[Work to complete]: Every line from the one bearing "You are a computer-use agent. Image" through the last line of the records below is to be output exactly, and no other line; leave out the pictures.

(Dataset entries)
= = =

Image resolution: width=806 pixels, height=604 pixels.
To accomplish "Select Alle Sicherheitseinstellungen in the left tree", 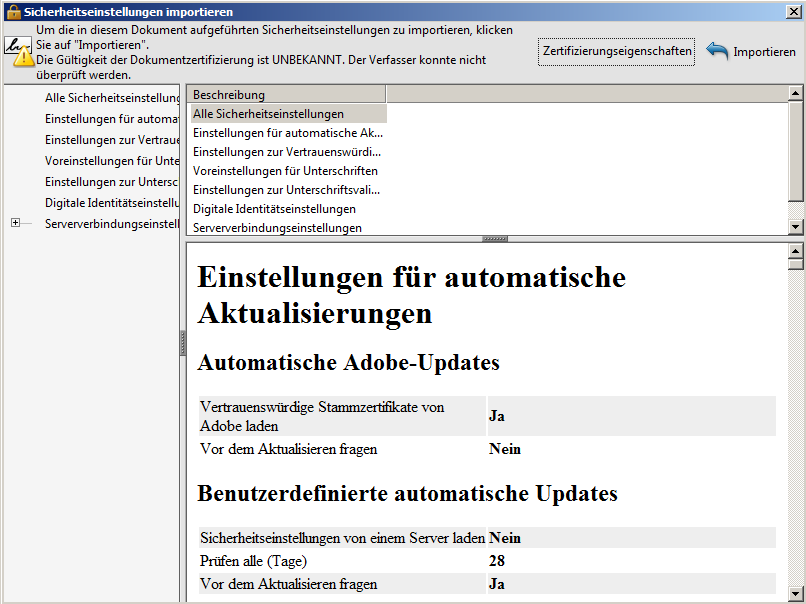I will tap(112, 98).
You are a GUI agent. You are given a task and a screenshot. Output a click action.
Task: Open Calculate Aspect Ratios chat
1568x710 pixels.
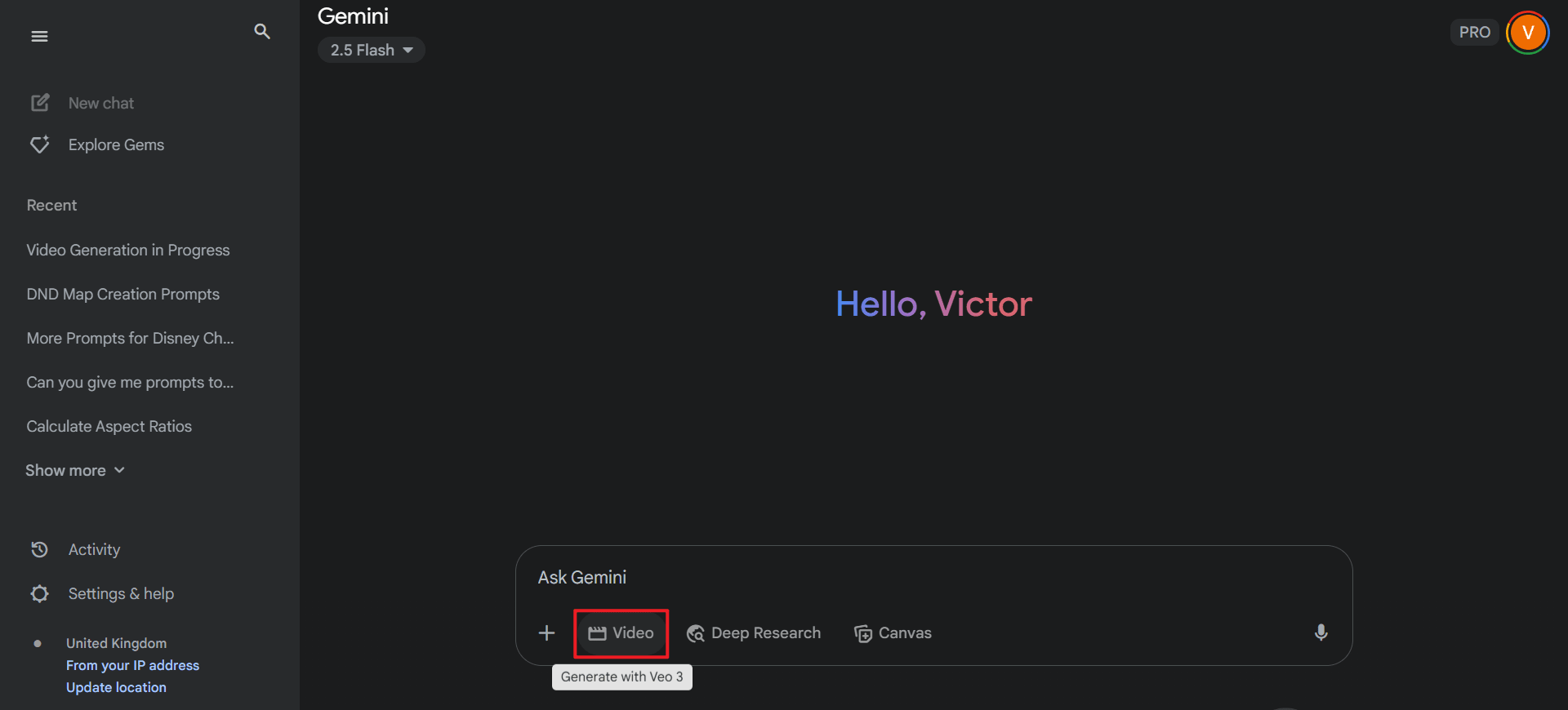tap(109, 426)
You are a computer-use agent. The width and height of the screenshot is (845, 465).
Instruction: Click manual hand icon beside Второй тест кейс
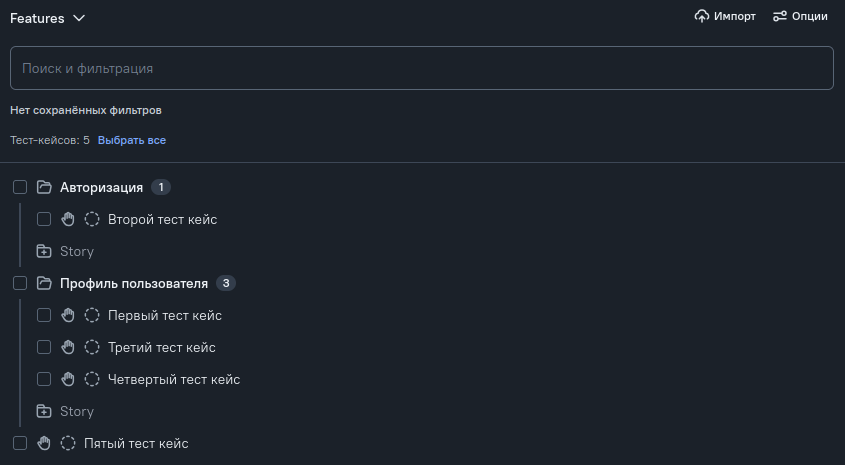click(x=68, y=219)
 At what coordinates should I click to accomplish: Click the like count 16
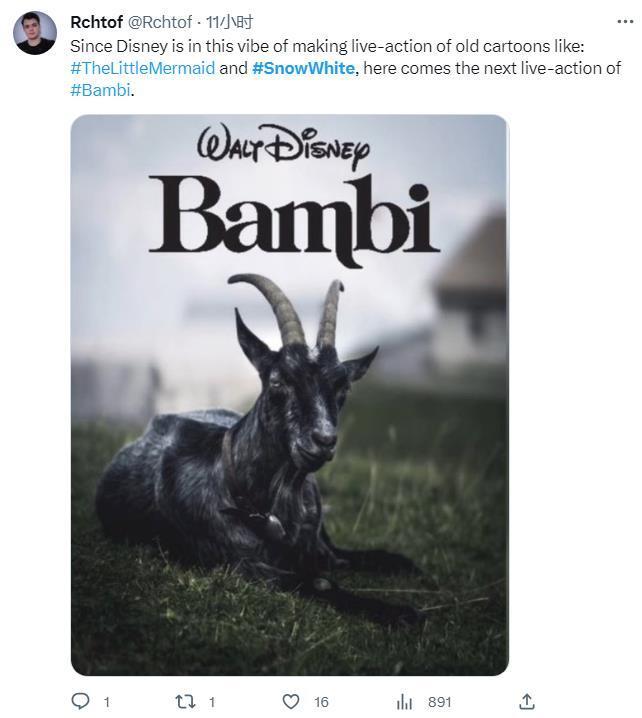click(321, 702)
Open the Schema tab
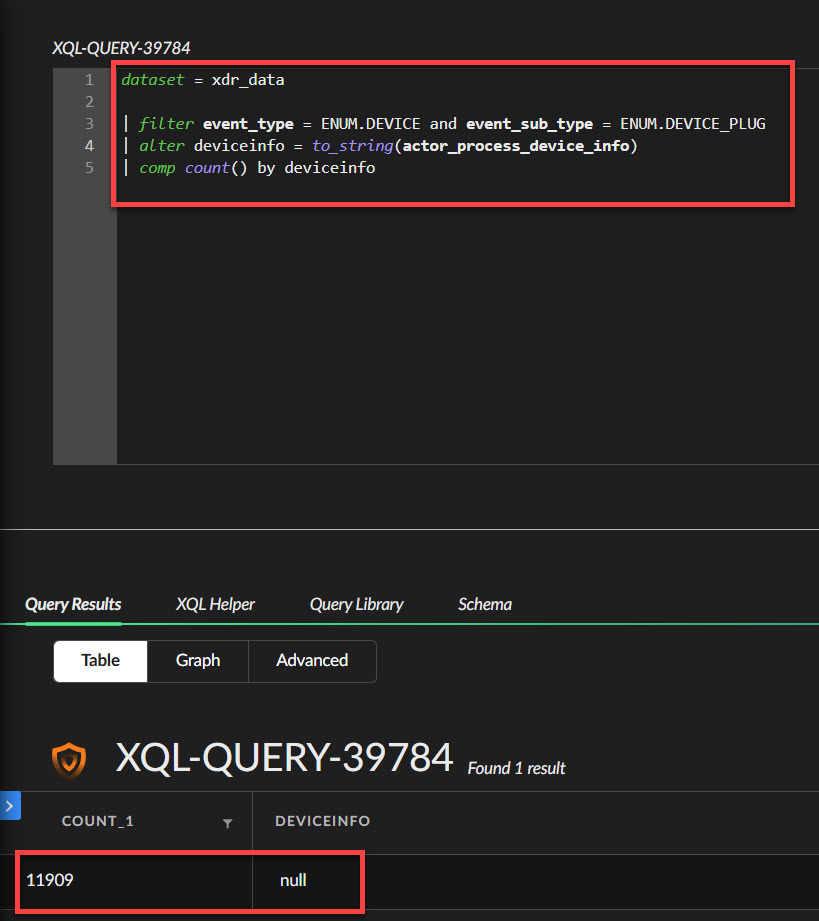Screen dimensions: 819x921 [x=485, y=604]
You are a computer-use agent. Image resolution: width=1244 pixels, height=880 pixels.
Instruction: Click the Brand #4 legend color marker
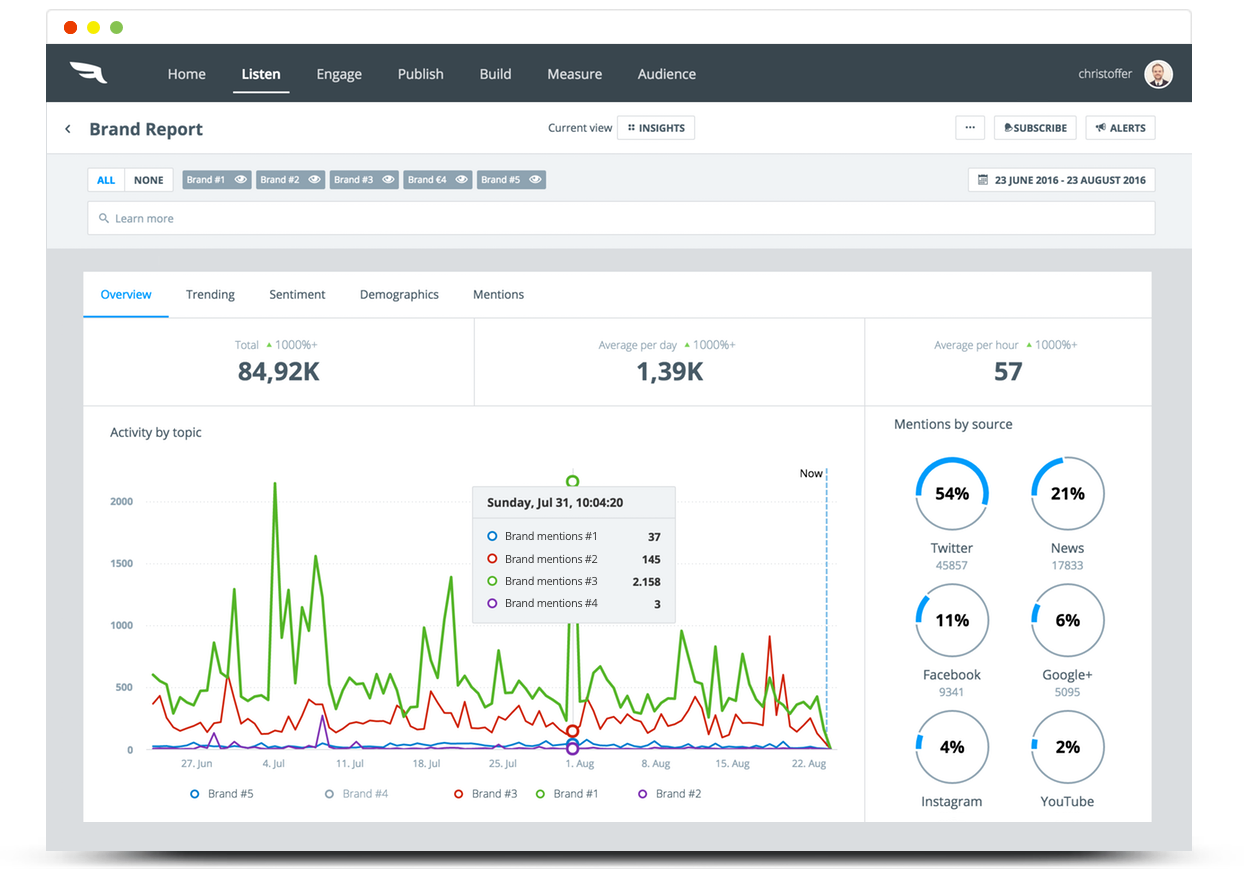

= = =

[Reply]:
You are a computer-use agent. Image resolution: width=1244 pixels, height=880 pixels.
Instruction: Click the Brand #4 legend color marker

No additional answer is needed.